Because Nobel Prizes are not awarded posthumously, they sometimes miss an extraordinary achievement that won't bear fruit until later, particularly if the discoverer dies young.  Rosalind Franklin, for instance, might have shared the 1962 prize that went to Watson and Crick for discovering the double-helix structure of DNA, but she died of cancer at age 37 in 1958.

Albert Einstein received his Nobel Prize not for the theory of relativity (special 1905, general 1911) or the mass-energy equivalence (1905) but for his 1905 work on the photo-electric effect.  I was not aware of the ugly political machinations behind this delayed and arguably misdirected award.  By the time the Nobel committee worked out its resentment of Einstein's Jewish heritage and pacifist tendencies, not to mention the controversy over whether the 1919 Eddington experiment had truly confirmed his work, Einstein had suffered the fate of Achilles:  the honor had been robbed of its value by the arbitrary partisanship of its awarders.
He that fights fares no better than he that does not; coward and hero are held in equal honour, and death deals like measure to him who works and him who is idle.
Einstein didn't return from his trip to the Far East to attend the 1922 ceremony in Stockholm.  In 1933, he renounced his German citizenship and moved to the U.S., where in 1939 he was instrumental in persuading President Roosevelt to make this country the world's first nuclear power.

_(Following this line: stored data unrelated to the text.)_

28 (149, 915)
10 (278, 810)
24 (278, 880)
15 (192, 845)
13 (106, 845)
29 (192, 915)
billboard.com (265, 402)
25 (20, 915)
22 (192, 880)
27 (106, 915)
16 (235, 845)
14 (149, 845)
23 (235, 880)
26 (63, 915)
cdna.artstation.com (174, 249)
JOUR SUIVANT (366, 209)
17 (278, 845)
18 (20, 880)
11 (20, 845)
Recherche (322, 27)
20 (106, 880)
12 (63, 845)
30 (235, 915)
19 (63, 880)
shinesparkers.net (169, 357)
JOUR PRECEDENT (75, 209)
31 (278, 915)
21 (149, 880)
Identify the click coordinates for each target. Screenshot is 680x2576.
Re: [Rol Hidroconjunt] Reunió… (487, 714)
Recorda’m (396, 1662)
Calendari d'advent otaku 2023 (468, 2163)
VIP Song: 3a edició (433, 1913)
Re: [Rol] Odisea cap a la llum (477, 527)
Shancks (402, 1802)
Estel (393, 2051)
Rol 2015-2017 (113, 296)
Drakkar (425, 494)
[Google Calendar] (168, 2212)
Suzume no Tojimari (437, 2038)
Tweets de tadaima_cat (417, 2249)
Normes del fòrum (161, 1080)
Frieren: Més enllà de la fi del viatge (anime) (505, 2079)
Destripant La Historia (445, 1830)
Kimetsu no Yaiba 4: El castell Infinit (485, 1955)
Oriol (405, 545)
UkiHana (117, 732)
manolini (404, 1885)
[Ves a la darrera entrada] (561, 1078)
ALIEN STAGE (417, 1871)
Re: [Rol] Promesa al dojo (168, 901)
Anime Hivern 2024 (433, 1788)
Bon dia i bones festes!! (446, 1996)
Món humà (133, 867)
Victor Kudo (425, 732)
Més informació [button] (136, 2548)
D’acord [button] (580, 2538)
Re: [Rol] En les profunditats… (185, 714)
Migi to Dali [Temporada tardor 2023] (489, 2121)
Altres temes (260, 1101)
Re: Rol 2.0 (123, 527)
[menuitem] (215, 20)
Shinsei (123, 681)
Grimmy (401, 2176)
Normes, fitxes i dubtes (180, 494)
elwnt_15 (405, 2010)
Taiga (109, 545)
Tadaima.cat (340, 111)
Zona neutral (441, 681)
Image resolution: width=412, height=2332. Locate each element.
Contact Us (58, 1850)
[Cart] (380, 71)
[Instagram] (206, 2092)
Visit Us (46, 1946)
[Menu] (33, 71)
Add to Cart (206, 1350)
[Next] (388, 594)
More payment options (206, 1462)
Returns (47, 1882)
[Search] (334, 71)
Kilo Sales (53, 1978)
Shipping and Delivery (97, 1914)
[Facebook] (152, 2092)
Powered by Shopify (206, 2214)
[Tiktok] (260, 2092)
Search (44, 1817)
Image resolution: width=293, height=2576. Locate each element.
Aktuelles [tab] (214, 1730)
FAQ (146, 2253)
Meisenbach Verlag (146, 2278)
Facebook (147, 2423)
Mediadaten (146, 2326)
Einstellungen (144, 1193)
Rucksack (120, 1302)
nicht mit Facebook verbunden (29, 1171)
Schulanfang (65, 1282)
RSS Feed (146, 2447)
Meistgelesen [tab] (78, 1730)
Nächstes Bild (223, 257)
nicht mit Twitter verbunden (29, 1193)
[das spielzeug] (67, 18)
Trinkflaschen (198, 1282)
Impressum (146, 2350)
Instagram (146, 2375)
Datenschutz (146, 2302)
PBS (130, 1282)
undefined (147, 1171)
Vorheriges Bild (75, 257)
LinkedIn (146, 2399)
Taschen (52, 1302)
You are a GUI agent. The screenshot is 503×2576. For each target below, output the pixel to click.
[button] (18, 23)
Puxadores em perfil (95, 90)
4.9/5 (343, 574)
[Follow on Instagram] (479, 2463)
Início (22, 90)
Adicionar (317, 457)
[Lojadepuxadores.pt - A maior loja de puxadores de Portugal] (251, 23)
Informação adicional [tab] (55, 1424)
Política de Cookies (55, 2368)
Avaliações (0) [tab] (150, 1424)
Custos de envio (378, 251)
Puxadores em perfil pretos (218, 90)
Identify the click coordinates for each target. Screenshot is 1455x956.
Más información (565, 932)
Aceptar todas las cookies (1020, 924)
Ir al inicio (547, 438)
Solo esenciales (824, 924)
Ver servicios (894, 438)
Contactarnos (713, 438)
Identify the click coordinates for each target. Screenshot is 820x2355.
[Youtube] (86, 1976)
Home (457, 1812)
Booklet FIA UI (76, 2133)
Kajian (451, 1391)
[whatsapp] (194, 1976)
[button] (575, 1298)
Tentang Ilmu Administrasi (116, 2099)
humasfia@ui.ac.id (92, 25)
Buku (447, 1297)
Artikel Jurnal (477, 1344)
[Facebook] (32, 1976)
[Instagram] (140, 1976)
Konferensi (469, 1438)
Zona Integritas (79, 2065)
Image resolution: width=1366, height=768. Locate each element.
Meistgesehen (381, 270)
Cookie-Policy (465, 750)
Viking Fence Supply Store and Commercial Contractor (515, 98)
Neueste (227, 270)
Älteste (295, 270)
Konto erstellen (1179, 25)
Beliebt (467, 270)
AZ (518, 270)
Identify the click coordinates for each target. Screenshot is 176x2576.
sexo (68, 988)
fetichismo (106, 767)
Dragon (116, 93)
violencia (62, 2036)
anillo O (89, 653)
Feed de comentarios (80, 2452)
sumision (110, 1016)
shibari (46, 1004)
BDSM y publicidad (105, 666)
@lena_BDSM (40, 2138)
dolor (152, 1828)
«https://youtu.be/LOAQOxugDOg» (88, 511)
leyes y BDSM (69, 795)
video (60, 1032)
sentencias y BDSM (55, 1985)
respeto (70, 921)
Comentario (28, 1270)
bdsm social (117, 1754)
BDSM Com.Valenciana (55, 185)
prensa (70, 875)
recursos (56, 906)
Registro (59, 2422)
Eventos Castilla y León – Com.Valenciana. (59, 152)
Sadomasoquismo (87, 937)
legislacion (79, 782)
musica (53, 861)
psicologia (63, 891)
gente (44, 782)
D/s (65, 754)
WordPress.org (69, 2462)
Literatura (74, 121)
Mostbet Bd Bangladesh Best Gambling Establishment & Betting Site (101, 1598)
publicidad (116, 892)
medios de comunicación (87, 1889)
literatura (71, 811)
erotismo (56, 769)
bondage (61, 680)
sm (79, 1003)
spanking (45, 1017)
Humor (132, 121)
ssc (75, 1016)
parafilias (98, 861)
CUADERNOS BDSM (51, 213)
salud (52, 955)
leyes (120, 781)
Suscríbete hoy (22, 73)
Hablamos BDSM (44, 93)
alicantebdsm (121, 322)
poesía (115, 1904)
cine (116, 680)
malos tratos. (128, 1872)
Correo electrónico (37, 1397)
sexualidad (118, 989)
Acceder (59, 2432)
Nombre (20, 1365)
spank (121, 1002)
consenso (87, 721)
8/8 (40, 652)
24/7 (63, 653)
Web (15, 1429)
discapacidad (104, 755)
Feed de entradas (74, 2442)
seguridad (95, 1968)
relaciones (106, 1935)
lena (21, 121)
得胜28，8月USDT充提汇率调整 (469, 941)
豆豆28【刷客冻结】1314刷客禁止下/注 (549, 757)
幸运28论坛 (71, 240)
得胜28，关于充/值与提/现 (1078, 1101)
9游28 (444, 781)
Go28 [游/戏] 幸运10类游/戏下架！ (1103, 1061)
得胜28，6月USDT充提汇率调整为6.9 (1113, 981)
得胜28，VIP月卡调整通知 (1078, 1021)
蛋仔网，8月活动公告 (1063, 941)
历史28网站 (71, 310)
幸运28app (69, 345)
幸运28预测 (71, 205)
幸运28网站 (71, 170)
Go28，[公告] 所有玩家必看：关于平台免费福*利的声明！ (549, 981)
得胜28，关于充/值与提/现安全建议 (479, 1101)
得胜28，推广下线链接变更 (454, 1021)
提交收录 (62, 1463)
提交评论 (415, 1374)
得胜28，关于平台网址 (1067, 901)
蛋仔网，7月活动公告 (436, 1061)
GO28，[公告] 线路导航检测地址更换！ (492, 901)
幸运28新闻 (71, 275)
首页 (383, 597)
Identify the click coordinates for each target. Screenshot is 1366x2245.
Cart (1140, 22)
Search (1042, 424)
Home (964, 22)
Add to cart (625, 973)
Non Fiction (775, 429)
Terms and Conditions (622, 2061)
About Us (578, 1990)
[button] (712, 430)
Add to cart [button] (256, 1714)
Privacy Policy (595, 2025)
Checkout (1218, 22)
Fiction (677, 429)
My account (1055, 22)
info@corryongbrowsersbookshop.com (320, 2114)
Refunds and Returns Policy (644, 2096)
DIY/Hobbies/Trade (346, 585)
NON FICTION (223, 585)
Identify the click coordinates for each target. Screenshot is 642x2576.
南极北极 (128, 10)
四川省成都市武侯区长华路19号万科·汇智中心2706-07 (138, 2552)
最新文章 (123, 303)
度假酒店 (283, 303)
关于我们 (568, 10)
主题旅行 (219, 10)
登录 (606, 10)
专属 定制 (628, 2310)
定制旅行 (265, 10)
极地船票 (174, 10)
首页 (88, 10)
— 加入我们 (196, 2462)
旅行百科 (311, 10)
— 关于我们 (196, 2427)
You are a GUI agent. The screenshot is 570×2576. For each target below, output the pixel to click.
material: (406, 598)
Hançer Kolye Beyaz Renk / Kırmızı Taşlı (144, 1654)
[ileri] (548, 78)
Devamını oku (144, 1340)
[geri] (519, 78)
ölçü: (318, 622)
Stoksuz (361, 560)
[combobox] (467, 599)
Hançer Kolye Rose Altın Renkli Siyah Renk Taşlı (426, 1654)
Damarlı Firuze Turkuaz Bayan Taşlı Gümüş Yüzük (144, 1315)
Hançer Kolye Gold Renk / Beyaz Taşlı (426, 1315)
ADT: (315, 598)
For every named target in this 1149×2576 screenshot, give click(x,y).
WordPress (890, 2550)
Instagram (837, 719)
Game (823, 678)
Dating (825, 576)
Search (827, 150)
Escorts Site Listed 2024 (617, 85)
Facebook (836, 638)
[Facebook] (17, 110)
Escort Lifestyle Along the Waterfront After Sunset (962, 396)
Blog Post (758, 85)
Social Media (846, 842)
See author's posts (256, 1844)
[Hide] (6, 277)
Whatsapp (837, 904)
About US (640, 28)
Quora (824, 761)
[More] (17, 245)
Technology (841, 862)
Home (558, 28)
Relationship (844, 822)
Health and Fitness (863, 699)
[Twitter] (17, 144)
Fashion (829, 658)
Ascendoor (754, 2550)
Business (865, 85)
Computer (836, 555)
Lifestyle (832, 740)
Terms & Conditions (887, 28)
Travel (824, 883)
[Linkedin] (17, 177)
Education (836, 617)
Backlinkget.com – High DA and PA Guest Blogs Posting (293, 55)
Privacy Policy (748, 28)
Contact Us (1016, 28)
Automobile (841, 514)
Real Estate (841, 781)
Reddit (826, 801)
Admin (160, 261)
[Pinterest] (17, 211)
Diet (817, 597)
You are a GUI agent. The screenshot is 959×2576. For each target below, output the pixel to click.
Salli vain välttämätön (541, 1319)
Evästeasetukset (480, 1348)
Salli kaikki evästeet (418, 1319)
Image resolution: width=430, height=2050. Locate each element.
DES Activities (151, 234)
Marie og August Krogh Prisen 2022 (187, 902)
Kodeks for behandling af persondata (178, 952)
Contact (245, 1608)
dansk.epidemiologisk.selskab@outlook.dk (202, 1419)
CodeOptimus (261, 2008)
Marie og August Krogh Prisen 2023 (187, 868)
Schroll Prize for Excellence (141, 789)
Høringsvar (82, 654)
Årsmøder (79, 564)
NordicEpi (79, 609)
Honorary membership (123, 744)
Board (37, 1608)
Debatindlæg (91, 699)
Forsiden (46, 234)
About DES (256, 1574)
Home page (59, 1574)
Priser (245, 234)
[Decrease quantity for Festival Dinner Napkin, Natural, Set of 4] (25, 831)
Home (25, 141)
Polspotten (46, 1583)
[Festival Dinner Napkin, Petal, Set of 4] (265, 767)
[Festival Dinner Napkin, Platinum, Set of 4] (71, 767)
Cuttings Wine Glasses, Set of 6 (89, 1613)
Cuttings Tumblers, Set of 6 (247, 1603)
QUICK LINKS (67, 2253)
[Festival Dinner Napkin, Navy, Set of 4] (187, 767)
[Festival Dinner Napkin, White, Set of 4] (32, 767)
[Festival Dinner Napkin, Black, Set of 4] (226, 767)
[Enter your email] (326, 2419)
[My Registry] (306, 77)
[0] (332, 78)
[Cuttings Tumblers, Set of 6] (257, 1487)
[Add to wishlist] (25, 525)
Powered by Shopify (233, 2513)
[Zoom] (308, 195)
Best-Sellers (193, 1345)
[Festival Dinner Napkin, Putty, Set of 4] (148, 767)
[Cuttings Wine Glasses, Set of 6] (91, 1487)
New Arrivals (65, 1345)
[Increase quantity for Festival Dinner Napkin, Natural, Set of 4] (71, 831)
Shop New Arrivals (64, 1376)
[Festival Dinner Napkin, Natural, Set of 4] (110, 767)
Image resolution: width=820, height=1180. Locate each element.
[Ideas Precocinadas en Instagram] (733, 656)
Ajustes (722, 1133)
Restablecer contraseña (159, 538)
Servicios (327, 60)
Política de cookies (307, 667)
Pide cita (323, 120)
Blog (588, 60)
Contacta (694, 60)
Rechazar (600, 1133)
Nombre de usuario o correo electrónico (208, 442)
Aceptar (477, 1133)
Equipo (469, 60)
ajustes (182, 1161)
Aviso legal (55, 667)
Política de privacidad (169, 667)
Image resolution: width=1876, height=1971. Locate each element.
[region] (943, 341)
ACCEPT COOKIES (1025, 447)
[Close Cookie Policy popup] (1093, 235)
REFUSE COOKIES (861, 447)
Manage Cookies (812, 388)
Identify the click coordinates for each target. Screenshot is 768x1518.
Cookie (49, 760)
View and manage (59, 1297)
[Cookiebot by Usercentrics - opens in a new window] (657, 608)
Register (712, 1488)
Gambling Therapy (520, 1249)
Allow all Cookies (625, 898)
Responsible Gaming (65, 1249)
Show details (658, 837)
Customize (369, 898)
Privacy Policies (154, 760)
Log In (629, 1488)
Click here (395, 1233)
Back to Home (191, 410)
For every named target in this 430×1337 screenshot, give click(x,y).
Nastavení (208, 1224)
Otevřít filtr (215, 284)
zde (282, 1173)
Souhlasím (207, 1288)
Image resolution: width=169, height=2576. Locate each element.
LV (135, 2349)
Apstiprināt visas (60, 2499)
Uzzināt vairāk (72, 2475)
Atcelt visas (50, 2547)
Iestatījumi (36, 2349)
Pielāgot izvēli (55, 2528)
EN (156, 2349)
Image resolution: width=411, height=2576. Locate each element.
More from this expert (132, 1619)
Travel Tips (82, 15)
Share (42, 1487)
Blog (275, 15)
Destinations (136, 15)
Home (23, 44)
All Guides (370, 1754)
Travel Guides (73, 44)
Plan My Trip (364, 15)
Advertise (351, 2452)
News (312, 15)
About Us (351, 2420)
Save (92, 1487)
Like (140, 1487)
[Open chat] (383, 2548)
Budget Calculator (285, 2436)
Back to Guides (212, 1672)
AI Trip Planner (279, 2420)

Nobel Prizes are being awarded this week, so far without controversy.  The medicine award went to two stem cell researchers, one British and one Japanese, whose work involved not embryonic stem cells but the reprogramming of adult cells into induced pluripotent stem cells.  The physics award went to two men, one from Colorado and the other from Paris, whose work with observing quantum particles may lead to advances in supercomputers.


Joseph W. said...

Can't follow your link on the Einstein nobel (though I certainly will later). The Wiki on his Annus Mirabilies papers suggests the committee was waiting for experimental confirmation of Special Relativity, which came later. (I'm not sure about that as at least one test of General Relativity came in the early '20's but won't go chasing it now.)

Any one of the three big ones was Nobel-worthy...the photoelectric effect paper is foundational in quantum mechanics; the Brownian movement paper is accepted as the final proof of the atomic theory; and special relativity is...special relativity. I think a Nobel based on any one of them would not be misdirected.

Joseph W. said...

(oops, "mirabilis")

Grim said...

The physics prize sounds well-deserved.

Texan99 said...

Not that the photo-electric work was not Nobel-worthy, but not mentioning the other work was surprising. The article argued that it was politics. Another theory was that experimentation had not proceeded far enough to confirm relativity, but the Eddington experiments are (at least now) generally considered sufficient. The Nobel committee's qualms about them struck some people as a pretext.

The 2012 physics prize does sound solid, as does the one in medicine. Aside from the Peace Prizes, which have become ridiculous, and some questionable literature choices, I haven't read about any recent Nobel scandals. It's a surprisingly clean prize overall.

douglas said...

It does seem that the scientific awards are less politicized (excepting perhaps internal science community office politics) than the literature award, and certainly the worthless peace prize. A great deal of this difference may have to do with the structure of the organization and who decides which award winner.

As a tangent, I recently read a piece by the 2002 Literature winner, Imre Kertész entitled "The Union Jack". As I began reading, I became fearful that it was an overwrought piece by an over-well considered writer. By the end, I thought it among the best communications of how the self is trampled by tyranny. It was a powerful piece, and I can see why he was selected for the Nobel in 2002.